### Problem requirements
Can you continue the parents' guide to baby teeth and teething below, starting right after its last sentence?

### Source document
━━━━━━━━
Tips for parents
It is important for your child to get a good start in life from the earliest age. In order to learn new things, your child needs to feel healthy and strong. Preventing tooth decay is proven to help your child’s progress in early childhood promoting both learning and good overall health.
When your child is a baby, it is important that they have a healthy mouth and gums, free from pain and discomfort. From birth to around 6 months old, dental professionals recommend cleaning your baby’s gums and teeth with a strip of gauze dipped in warm water.
From around 6 months to 2 years old, the process changes slightly and your child will begin teething. As the first tooth comes in at around 6 months, it is important to clean the teeth and gums with a soft children’s brush and warm water.
- Having red, flushed cheeks.
- Excess dribble – wipe this away from the skin as it can cause a rash.
- Chewing on fists/toys more than usual.
- Have tender gums.
- Cry more.
If your child experiences the following symptoms (these are not caused by teething), contact your GP or public health nurse:
- High temperature.
- Definite change from usual form to a more listless.
It can be stressful on parents, especially first time parents, watching a baby in discomfort from teething but this is a normal part of child development and it will pass.
It is known that teething rings can be a great aid to soothing your baby’s gums. It is important to note though that the rings you use need to be big enough so the baby won’t try to swallow. Keep a spare one in the fridge and never tie the ring around the neck, as it can cause an accident. It is advised never to put the rings into the freezer as the temperature can be damaging to your baby’s gums.
Other helpful methods include:
- Give them cold water to drink – it will soothe their gums as well as keeping them hydrated.
━━━━━━━━
### Information supplied

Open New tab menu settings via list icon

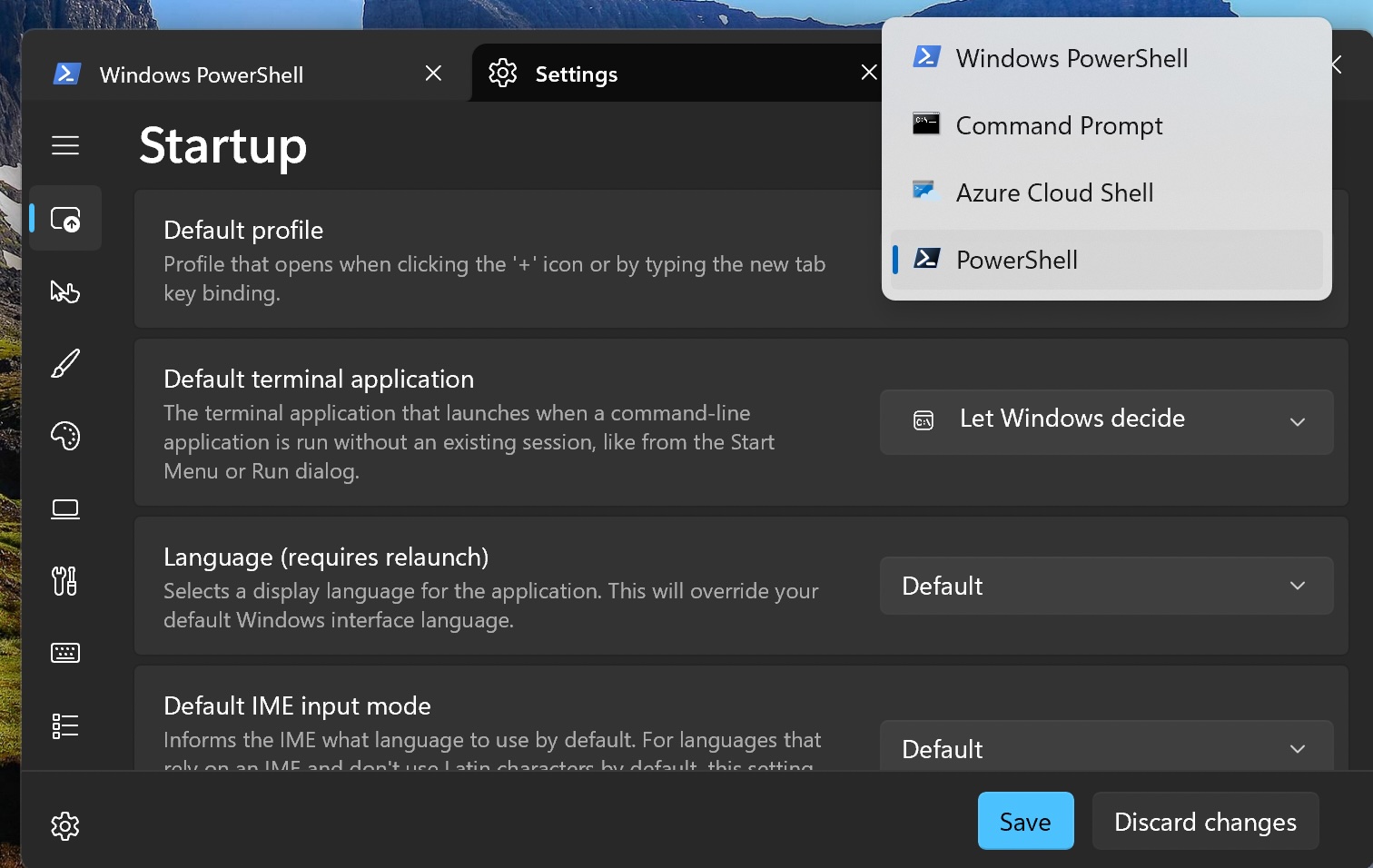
━━━━━━━━
### Exercise answer
- Mild, sugar-free pain relief should only be used as a last resort.
A survey of children’s dental health in Ireland found nearly half of all children under 5 have decay in their baby teeth. According to the European Academy of Pediatric Dentistry (E.A.P.D.), the earlier a child starts visiting the dentist for preventive visits, the better the chance of avoiding dental problems completely. Bring your child to see the dentist before his/her 1st birthday and discuss introducing the use of fluoride toothpaste as part of a dental hygiene routine. It is good to get them used to the idea of visiting a dentist from an early age.
A dentist will also be able to advise you on how best to look after your young children’s baby teeth, and spot the early signs for problems that may occur later. It is crucial that children should feel comfortable and relaxed so that subsequent visits are also stress-free.
Establish a regular yearly visit from there on, or more frequent if your dentist recommends it because of the presence of higher risk factors with your child. As your child gets older, find out when school dental screenings take place in your area and ask the school dentist about fissure sealants for your child.